Damnit, so many ninjas they black out the sky!
You'll have to learn to be more concise to be first on the spot.
THEN I'LL POST IN THE SHADE!
... sorry, I couldn't help it.
Might help. In RL Kings and barons who could afford the best used high quality boiled leather in preference to plate for a few centuries.
This would really require either a mod or a suggestion for a second type of leather, I think.
You could make an "armor-grade leather" of hardened leather or a studded leather or something instead of the standard soft leather which is basically like shoe leather or a leather coat right now.
Just make the process more resource-costly, difficult, or time-consuming somehow (like requiring lye in the reaction or something). Then, you can make a hardened leather material type, give it some material stats, and let players make armor out of it.
It probably can't be a particular animal's leather (the way that it's "Cat leather gloves" right now) if you're altering the materials, unless there's something I don't know about raw mods, but you could at least make a leather material that is worthwile by doing so.
I just thought of something....
Toady always seemed to like the idea of sending an adventurer to a potential site first to scout it out.
Currently doing so will let us know what the soil is and maybe the top layer of rock or so, with what the lower levels are if you can manage to spelunky your way to the site in the caverns. Combine that with shallow metals and deep metals and some basic geology, and it gives a fairly reasonable idea of what will be at the site.
Once DFHack offsets are found, we could use that with prospector and get a detailed idea of a site before embark.
Just think, adventurers sent by the mountain home, not to save the world, or kill monsters, but to prospect sites for ore!
Yes, but that's... kind of boring for players who don't really want to use Adventurer Mode to be forced to make an adventurer just to prospect for ore for Fortress Mode.
"Adventurer Role: Prospector/Cartographer" (as an extension of "Explorer") might be a good idea - instead of completely leaving areas of the map blank, you just have the contents of the land, aside from potentially basic things like "HERE THERE BE MOUNTAINS!" until explorers hit the spot. Explorers and Cartographers might make money selling this information on minerals back to the kingdoms of dwarves, and give Fortress Mode players some more information on the areas...
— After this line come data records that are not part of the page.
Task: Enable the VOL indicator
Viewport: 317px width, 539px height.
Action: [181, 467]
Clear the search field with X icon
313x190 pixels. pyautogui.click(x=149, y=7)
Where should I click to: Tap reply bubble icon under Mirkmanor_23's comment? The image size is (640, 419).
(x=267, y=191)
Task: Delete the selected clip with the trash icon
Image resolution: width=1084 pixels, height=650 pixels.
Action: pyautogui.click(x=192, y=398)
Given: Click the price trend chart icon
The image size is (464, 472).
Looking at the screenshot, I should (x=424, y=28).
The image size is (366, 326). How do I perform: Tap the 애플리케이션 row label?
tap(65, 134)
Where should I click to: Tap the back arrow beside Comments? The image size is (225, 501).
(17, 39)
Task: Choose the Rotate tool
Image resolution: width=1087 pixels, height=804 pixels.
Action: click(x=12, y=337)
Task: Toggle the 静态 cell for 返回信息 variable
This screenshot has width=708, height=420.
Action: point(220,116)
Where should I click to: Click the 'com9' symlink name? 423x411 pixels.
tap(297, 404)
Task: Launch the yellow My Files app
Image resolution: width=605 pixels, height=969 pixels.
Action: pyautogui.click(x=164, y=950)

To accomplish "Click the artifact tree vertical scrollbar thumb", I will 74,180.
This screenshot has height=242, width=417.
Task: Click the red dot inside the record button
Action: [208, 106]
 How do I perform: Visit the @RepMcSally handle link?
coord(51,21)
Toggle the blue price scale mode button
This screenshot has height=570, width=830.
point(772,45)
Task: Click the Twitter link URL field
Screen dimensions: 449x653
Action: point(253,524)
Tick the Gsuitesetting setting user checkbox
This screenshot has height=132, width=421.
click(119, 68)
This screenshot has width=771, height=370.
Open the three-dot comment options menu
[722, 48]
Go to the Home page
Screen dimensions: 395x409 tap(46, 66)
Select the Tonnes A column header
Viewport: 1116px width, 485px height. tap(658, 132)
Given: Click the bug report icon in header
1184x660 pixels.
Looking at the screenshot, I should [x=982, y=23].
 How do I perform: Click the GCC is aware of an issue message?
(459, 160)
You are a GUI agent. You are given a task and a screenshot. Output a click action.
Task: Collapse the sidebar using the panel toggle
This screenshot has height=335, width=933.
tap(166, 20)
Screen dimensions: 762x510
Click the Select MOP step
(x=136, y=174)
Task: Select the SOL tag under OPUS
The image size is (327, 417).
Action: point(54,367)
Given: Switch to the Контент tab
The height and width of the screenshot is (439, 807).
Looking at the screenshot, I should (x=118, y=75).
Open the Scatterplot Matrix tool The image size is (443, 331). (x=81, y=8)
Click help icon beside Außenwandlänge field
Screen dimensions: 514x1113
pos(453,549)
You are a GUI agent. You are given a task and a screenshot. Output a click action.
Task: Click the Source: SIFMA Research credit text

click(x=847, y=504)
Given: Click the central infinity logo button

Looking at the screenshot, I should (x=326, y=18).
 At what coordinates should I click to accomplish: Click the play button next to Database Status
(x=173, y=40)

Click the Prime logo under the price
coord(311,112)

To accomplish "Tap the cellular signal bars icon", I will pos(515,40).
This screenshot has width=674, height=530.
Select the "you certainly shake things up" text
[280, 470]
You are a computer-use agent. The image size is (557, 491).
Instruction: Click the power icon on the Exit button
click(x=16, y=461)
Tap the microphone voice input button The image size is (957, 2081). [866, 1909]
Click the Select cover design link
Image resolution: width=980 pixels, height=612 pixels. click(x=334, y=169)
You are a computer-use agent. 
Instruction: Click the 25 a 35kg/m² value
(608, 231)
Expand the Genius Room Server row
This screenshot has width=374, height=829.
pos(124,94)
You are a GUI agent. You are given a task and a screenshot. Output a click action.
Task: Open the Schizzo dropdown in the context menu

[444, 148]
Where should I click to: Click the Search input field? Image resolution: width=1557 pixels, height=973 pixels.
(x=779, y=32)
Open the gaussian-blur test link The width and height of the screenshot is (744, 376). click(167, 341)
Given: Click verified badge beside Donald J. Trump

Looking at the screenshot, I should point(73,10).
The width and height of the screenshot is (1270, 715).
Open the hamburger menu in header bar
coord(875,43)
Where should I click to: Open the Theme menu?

However, there needs to be at least some information on the areas, at least within the "reach" of existing dwarven civilizations, and the sphere of influence of friendly trading partners on the lands and their potential mineral wealth to represent the explorers and prospectors that came before.
That way, at least the areas near the home civ are very well-detailed.
Found a good place with in minutes. Hematite on the surface. Try to look for shallow metal. Learn to use the site finder. It's great!
The problem is not that "metals are impossible to find", the problem is more that "metals are far more scarce on the world map than they really should be".
Do a search for "Shallow Metals: None" and "Deep Metals: None" and see what percentage of your world map lights up in green "X" marks. I'm getting nearly 2/3s of one map to light up with no mineral deposits whatsoever, including an entire mountain range taking up about 1/4 the map, which is where a dwarven civ is locked in.
In 40d, people did plenty of worldgens to find "perfect" embark points with plenty of features. .31 changed much of that by putting most features everywhere. Now, we have basic resources missing in most locations that require plenty of worldgens to find "perfect" embark points again. Except now, it's for looking for worlds that actually have iron deposits that aren't under aquafers or oceans rather than legimately extremely rare things like volcanos and chasms.